**Stored records:**
▼
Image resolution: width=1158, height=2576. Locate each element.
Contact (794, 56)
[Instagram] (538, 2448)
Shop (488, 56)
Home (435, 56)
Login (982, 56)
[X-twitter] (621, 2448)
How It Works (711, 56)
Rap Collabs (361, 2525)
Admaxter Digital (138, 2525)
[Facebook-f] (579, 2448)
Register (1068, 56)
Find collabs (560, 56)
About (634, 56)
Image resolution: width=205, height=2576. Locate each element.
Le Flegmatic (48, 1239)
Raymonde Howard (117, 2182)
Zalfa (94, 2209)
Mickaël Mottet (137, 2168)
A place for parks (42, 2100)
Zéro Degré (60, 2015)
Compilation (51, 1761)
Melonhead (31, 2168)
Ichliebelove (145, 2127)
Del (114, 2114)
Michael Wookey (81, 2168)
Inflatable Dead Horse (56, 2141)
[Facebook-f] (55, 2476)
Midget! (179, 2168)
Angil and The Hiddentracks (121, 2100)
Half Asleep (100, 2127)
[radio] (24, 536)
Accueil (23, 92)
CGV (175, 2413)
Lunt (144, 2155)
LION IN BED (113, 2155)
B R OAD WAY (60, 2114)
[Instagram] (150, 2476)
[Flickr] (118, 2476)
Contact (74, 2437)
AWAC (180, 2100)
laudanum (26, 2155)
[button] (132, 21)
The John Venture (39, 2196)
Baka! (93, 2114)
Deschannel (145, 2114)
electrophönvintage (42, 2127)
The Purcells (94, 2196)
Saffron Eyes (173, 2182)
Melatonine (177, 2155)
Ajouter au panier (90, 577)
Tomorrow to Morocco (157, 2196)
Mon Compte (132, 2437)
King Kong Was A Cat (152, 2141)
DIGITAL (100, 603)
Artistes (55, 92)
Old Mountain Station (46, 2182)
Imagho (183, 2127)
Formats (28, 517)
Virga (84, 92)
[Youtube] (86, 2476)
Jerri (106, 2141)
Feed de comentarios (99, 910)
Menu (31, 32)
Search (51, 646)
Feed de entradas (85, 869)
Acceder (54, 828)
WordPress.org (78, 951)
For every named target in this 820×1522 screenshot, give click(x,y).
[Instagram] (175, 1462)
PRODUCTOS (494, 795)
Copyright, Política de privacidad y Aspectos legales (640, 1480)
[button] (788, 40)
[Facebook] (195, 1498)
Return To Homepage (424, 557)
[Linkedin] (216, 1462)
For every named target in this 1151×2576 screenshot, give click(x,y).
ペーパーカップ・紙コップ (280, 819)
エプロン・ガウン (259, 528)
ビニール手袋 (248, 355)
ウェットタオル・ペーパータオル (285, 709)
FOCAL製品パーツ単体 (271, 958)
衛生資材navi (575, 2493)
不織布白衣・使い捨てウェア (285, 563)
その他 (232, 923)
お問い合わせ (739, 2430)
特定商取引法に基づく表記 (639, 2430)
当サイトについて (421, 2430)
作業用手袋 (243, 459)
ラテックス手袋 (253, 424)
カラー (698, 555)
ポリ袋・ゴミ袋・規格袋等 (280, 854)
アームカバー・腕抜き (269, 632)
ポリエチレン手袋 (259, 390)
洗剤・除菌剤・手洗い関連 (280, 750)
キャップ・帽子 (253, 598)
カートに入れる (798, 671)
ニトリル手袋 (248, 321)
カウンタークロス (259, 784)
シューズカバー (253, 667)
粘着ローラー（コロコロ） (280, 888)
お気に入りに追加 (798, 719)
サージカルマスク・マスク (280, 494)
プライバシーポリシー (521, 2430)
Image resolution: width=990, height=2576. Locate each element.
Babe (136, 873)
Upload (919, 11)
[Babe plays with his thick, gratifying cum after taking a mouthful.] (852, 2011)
▲
**WORK REQUEST:**
Print all of the entries exactly, leaving nothing out.

**TASK OUTPUT:**
Image resolution: width=1158, height=2576. Locate each element.
Contact (794, 56)
[Instagram] (538, 2448)
Shop (488, 56)
Home (435, 56)
Login (982, 56)
[X-twitter] (621, 2448)
How It Works (711, 56)
Rap Collabs (361, 2525)
Admaxter Digital (138, 2525)
[Facebook-f] (579, 2448)
Register (1068, 56)
Find collabs (560, 56)
About (634, 56)
Image resolution: width=205, height=2576. Locate each element.
Le Flegmatic (48, 1239)
Raymonde Howard (117, 2182)
Zalfa (94, 2209)
Mickaël Mottet (137, 2168)
A place for parks (42, 2100)
Zéro Degré (60, 2015)
Compilation (51, 1761)
Melonhead (31, 2168)
Ichliebelove (145, 2127)
Del (114, 2114)
Michael Wookey (81, 2168)
Inflatable Dead Horse (56, 2141)
[Facebook-f] (55, 2476)
Midget! (179, 2168)
Angil and The Hiddentracks (121, 2100)
Half Asleep (100, 2127)
[radio] (24, 536)
Accueil (23, 92)
CGV (175, 2413)
Lunt (144, 2155)
LION IN BED (113, 2155)
B R OAD WAY (60, 2114)
[Instagram] (150, 2476)
[Flickr] (118, 2476)
Contact (74, 2437)
AWAC (180, 2100)
laudanum (26, 2155)
[button] (132, 21)
The John Venture (39, 2196)
Baka! (93, 2114)
Deschannel (145, 2114)
electrophönvintage (42, 2127)
The Purcells (94, 2196)
Saffron Eyes (173, 2182)
Melatonine (177, 2155)
Ajouter au panier (90, 577)
Tomorrow to Morocco (157, 2196)
Mon Compte (132, 2437)
King Kong Was A Cat (152, 2141)
DIGITAL (100, 603)
Artistes (55, 92)
Old Mountain Station (46, 2182)
Imagho (183, 2127)
Formats (28, 517)
Virga (84, 92)
[Youtube] (86, 2476)
Jerri (106, 2141)
Feed de comentarios (99, 910)
Menu (31, 32)
Search (51, 646)
Feed de entradas (85, 869)
Acceder (54, 828)
WordPress.org (78, 951)
For every named target in this 820×1522 screenshot, give click(x,y).
[Instagram] (175, 1462)
PRODUCTOS (494, 795)
Copyright, Política de privacidad y Aspectos legales (640, 1480)
[button] (788, 40)
[Facebook] (195, 1498)
Return To Homepage (424, 557)
[Linkedin] (216, 1462)
For every named target in this 1151×2576 screenshot, give click(x,y).
ペーパーカップ・紙コップ (280, 819)
エプロン・ガウン (259, 528)
ビニール手袋 (248, 355)
ウェットタオル・ペーパータオル (285, 709)
FOCAL製品パーツ単体 (271, 958)
衛生資材navi (575, 2493)
不織布白衣・使い捨てウェア (285, 563)
その他 (232, 923)
お問い合わせ (739, 2430)
特定商取引法に基づく表記 (639, 2430)
当サイトについて (421, 2430)
作業用手袋 (243, 459)
ラテックス手袋 (253, 424)
カラー (698, 555)
ポリ袋・ゴミ袋・規格袋等 (280, 854)
アームカバー・腕抜き (269, 632)
ポリエチレン手袋 (259, 390)
洗剤・除菌剤・手洗い関連 (280, 750)
キャップ・帽子 (253, 598)
カートに入れる (798, 671)
ニトリル手袋 (248, 321)
カウンタークロス (259, 784)
シューズカバー (253, 667)
粘着ローラー（コロコロ） (280, 888)
お気に入りに追加 (798, 719)
サージカルマスク・マスク (280, 494)
プライバシーポリシー (521, 2430)
Image resolution: width=990, height=2576. Locate each element.
Babe (136, 873)
Upload (919, 11)
[Babe plays with his thick, gratifying cum after taking a mouthful.] (852, 2011)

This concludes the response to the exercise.